Exercise: Write only how many lines of the listing below include the string "each".

Task material:
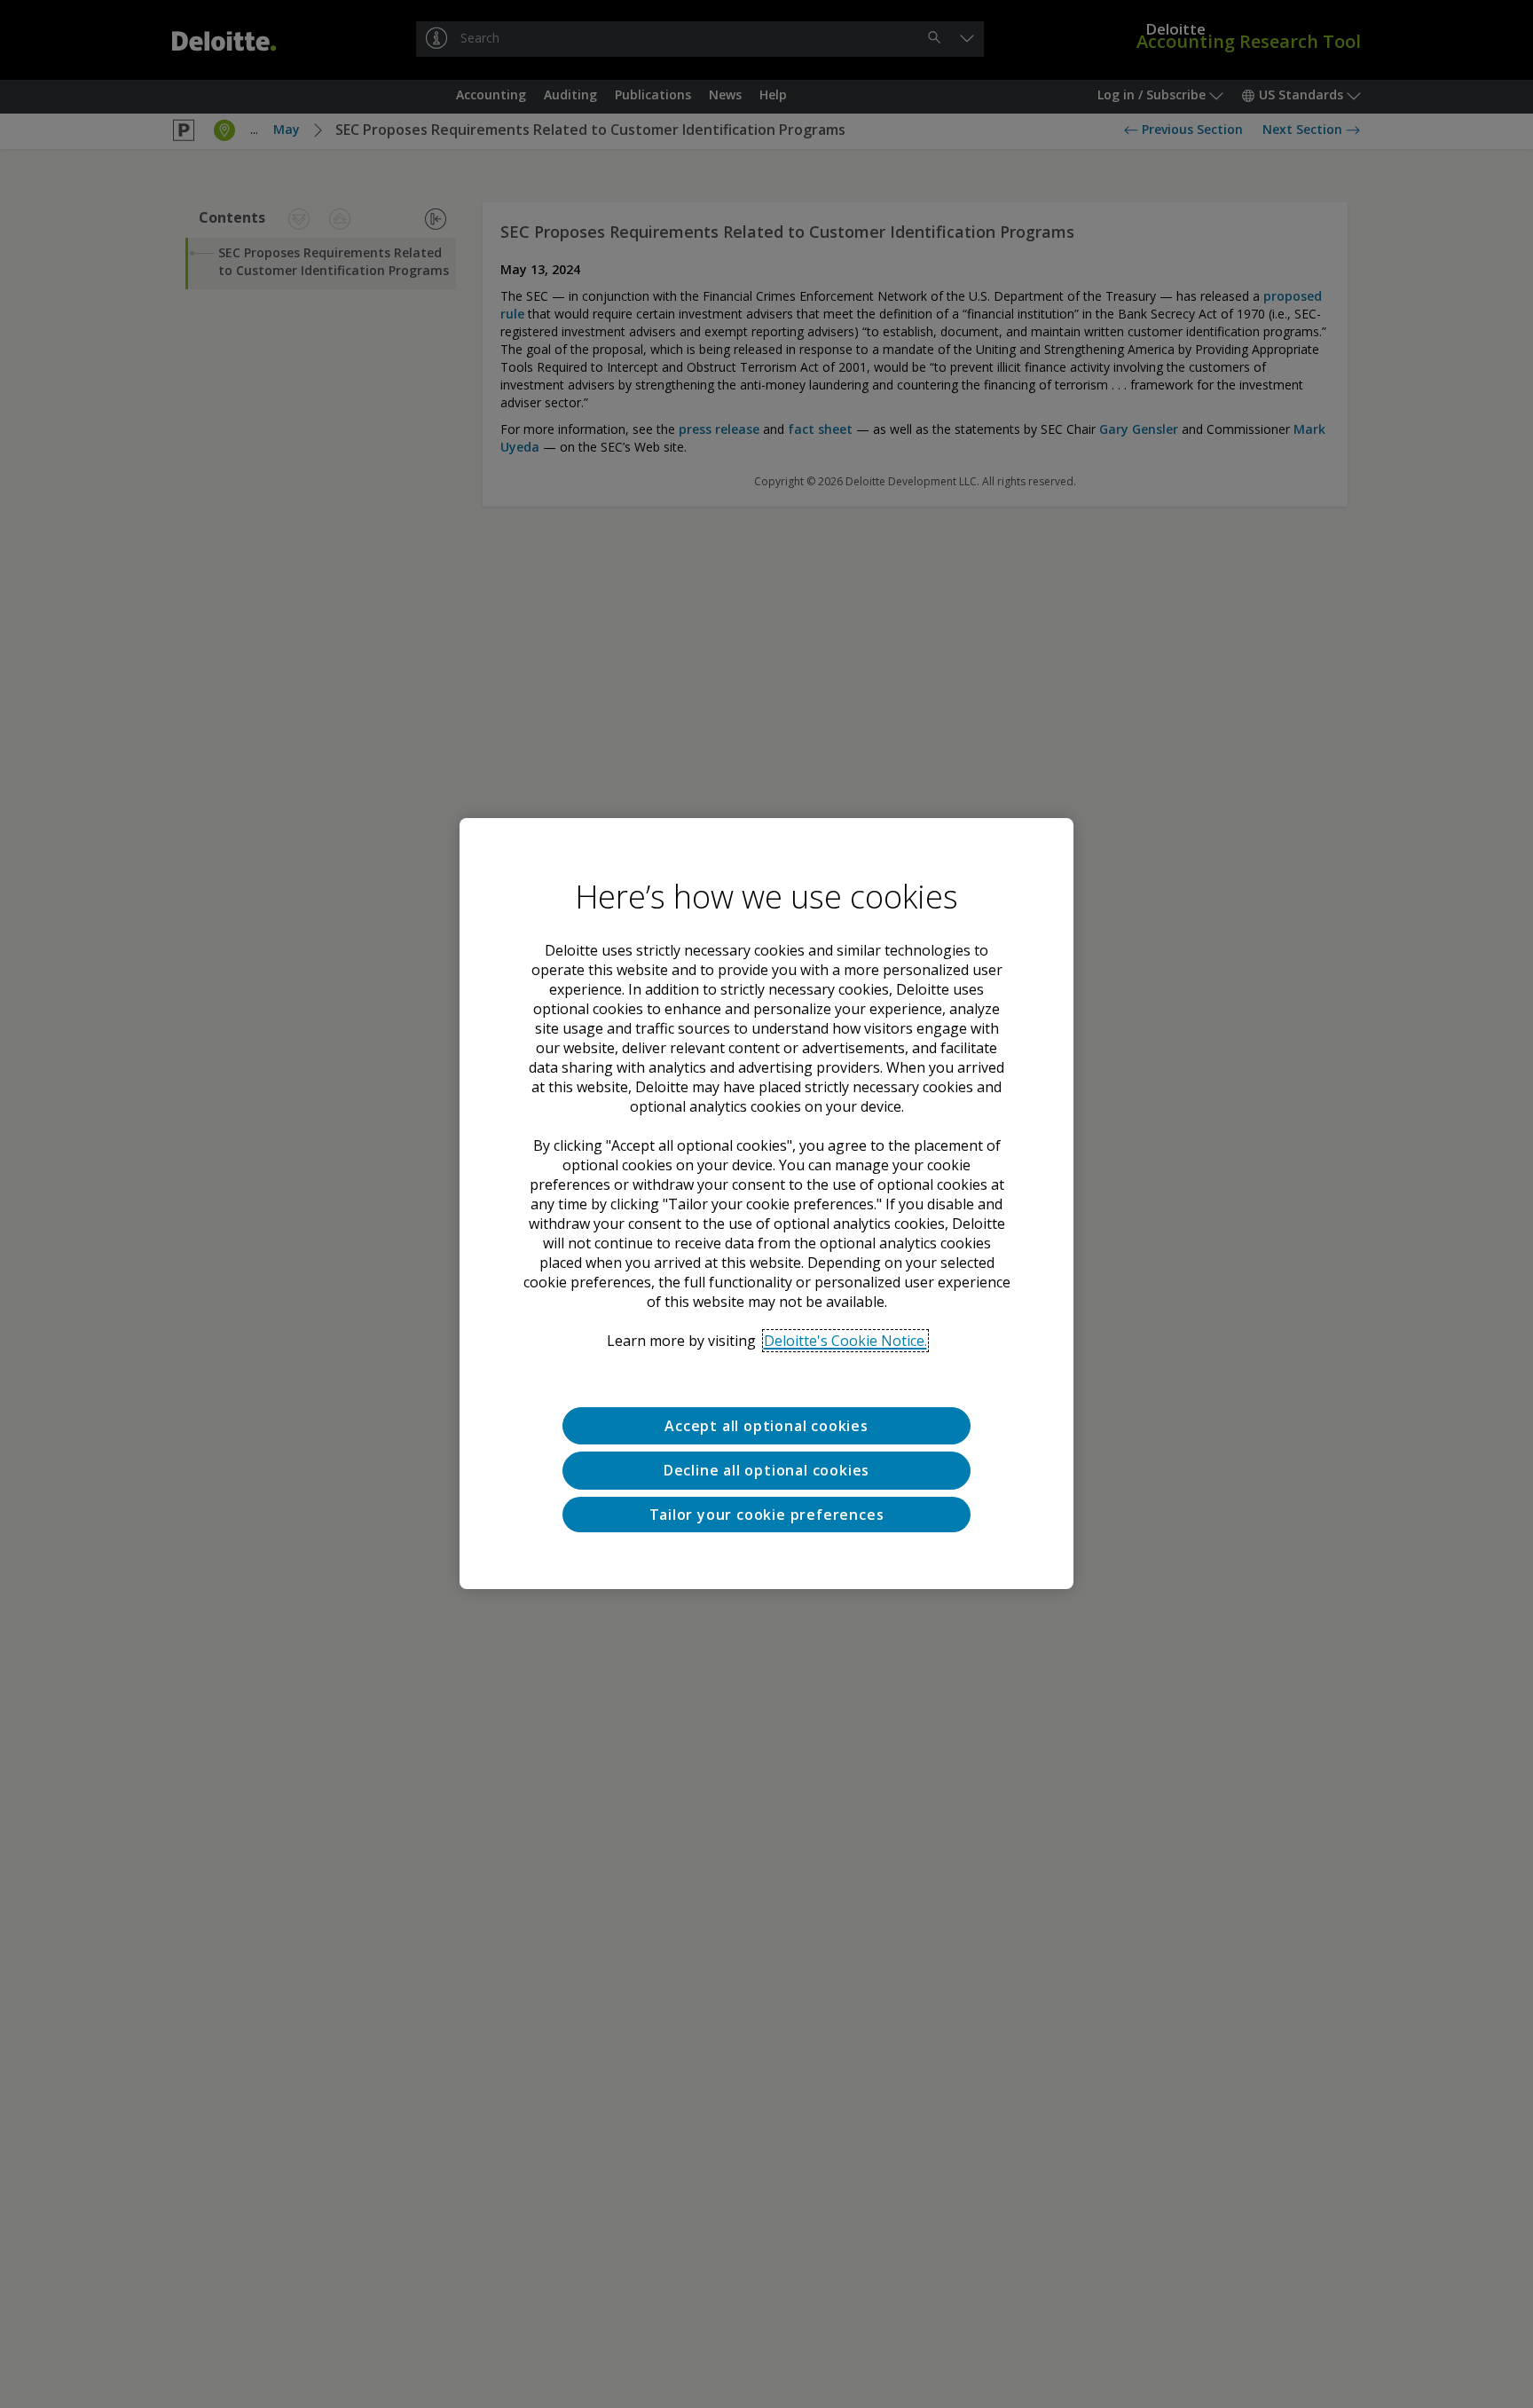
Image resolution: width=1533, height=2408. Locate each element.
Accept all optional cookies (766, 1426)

==

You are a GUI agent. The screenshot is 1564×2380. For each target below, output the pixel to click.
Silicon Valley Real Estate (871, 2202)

==

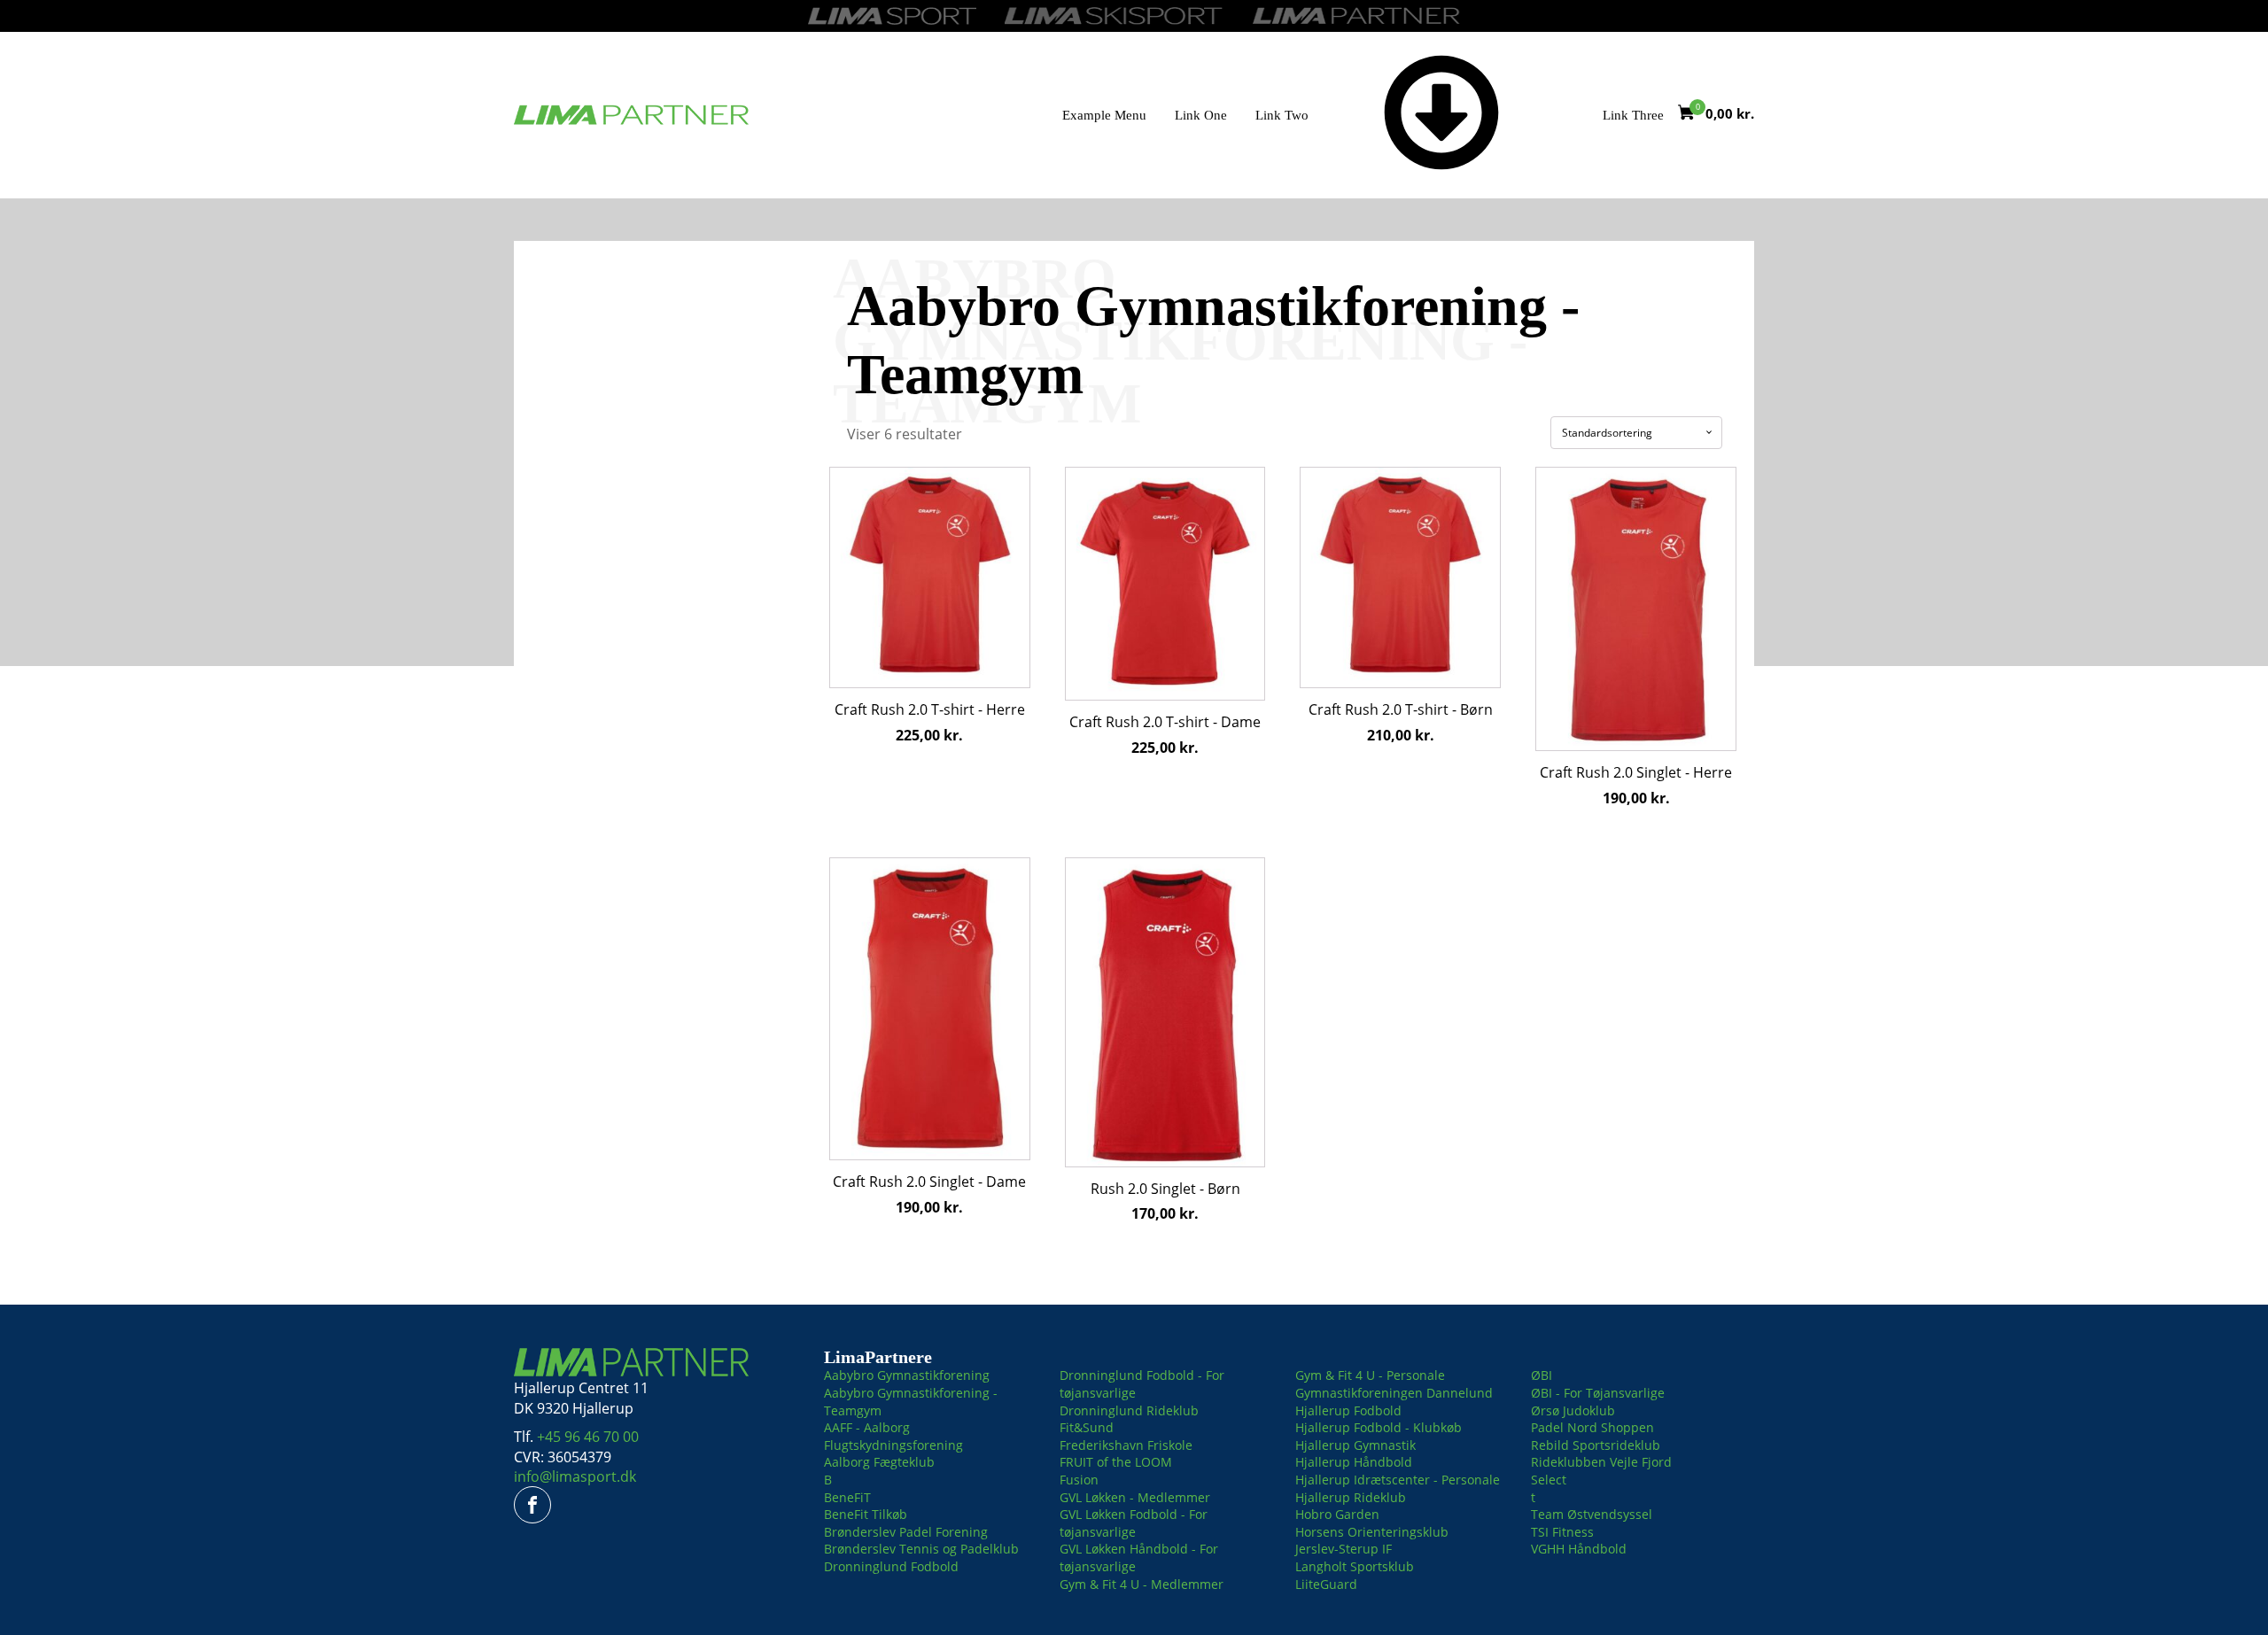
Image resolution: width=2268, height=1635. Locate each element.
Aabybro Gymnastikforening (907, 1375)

Answer to the exercise: 3